ACO IMPLICATIONS FROM SUPREME COURT’S ACA DECISION Two weeks ago, the U.S. Supreme Court dismissed a challenge to the Affordable Care Act (ACA), California et. al. v. Texas et. al., ruling that the plaintiffs challenging the legality of the law had not sufficiently established standing to bring the suit. Justice Breyer delivered the majority decision of the court; only Justices Alito and Gorsuch dissented. The MSSP and the establishment of the Innovation Center were both codified in the ACA, therefore, the Court’s affirmation of the ACA ensures that the MSSP and Innovation Center are here to stay.
This Supreme Court challenge was the third significant challenge to the ACA, and the Court’s decision has been heralded as the ‘final’ decision on the matter. Statements by Republican policymakers following the decision suggest that another ACA lawsuit challenging the law’s constitutionality is not part of the immediate strategy for the law’s opponents. At the same time, many proponents of the ACA acknowledge that modifications to the law may be necessary to ensure that its goals of health care access and coverage are realized. If legal options for such modifications have been precluded, we may see additional legislative proposals gain traction to augment and improve the ACA. NAACOS will continue to monitor these issues, and the decision is available to read now.

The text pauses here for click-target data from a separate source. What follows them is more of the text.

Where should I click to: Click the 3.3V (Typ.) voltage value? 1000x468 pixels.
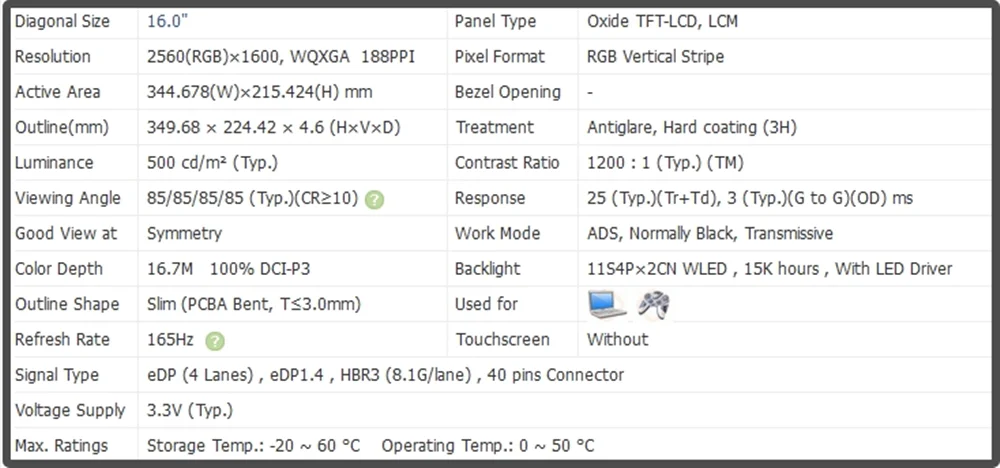pyautogui.click(x=189, y=410)
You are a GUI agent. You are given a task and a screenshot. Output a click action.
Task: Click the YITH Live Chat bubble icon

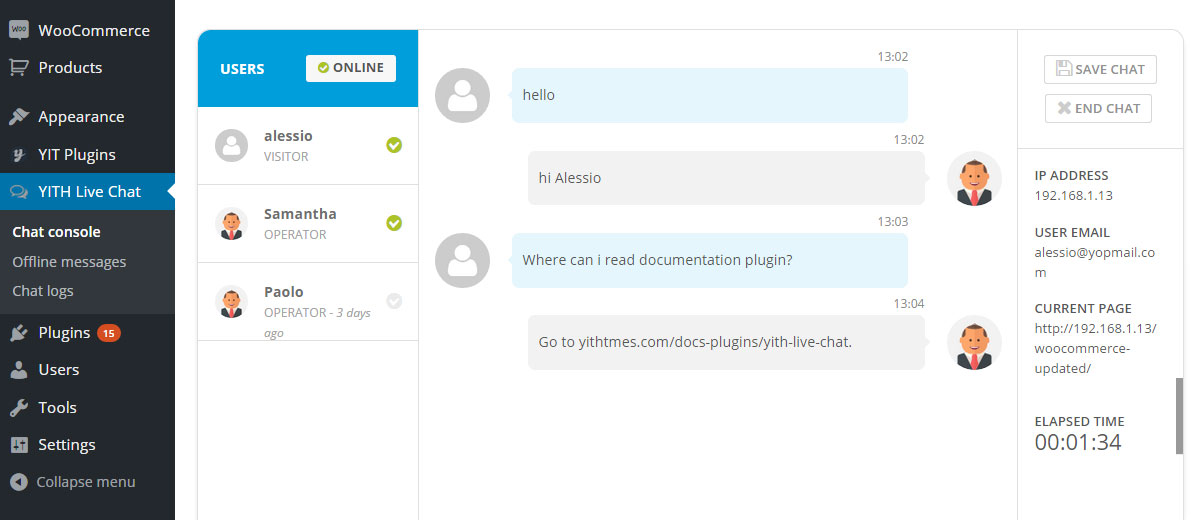coord(19,192)
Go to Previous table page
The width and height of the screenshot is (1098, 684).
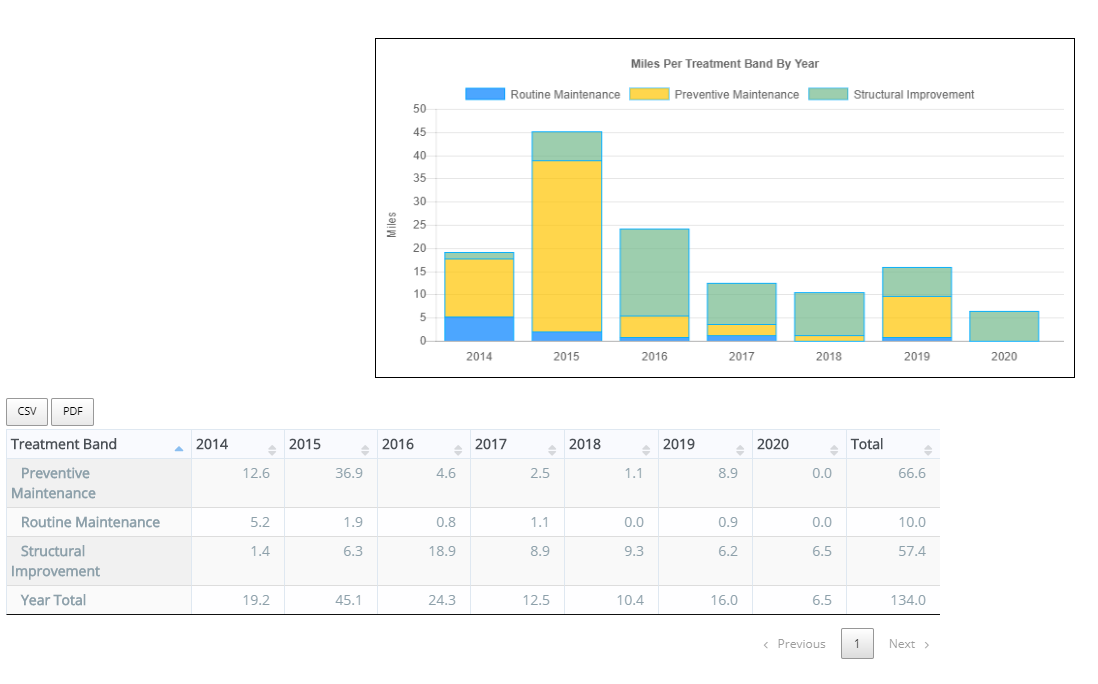click(x=794, y=644)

JUNE 2021 MEDPAC SUMMARY AVAILABLE Earlier this month, the Medicare Payment Advisory Commission (MedPAC) released its annual June report to Congress. NAACOS has summarized key elements of the report most relevant to ACOs. The report makes recommendations on APMs, suggesting that CMS implement a more harmonized portfolio of fewer APMs that are designed to work together to support common strategic objectives. This is in line with what we have been hearing from the administration about the direction of APMs, including from Innovation Center Director Liz Fowler at the NAACOS Spring 2021 Conference earlier this year. Some specific recommendations include focusing on a single population-based model with different tracks and testing innovations or other types of models within the framework of the population-based model or encouraging states to pursue waivers to operate state-specific models such as the Vermont multi-payer ACO model. NAACOS is pleased to see MedPAC highlight the success of ACOs and dedicate attention to the move to value.